In summary, the core of the case study is a visual diagram showing your workflow with an accompanying narrative description. You'll also be asked for additional detail on specific pain points (portions of the reproducible workflow that were failed, incomplete, or particularly challenging), key achievements, and key tools. Several general questions on your views of reproducibility will complete the case study.

Each case study will be short, with a target of ~1500-2000 words (~6-9 pages) for the final version. We encourage you to write more than this if needed in your initial submission, recognizing that the editors will later help you to to reduce this total.

Submitting your case study

If possible, please submit your case study as a pull request to this repository, as described in the instructions below. Alternatively, you may email your contribution, consisting of the completed template file and a workflow diagram, to Justin Kitzes (jkitzes@berkeley.edu). Please feel free to contact Justin with any questions on submission, the case study, or the larger project.

Here are the steps to submit a case study as a pull request:

  • Fork the repro-case-studies repository on GitHub.

  • Clone that repository onto your local machine using git.

  • Two examples are provided in the case-studies directory. These are at case-studies/jkitzes.md and case-studies/dturek.md.
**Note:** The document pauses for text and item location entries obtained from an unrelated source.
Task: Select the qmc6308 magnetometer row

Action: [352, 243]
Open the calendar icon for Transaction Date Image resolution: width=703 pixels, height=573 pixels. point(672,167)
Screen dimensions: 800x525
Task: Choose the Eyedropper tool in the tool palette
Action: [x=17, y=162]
Associated workflow diagrams are in the corresponding pdf files.

  • Copy the template.md file into the case-studies directory, and name this file with your first initial and last name (e.g. alovelace.md)

  • Open the file and respond to each question. Experience has shown that it is easiest to answer the questions in the order presented.

  • Add an image file(s) containing your workflow diagram as instructed in the template.

  • Please do not modify any files other than your case study.

  • Once you are ready to submit your case study, file a pull request on GitHub.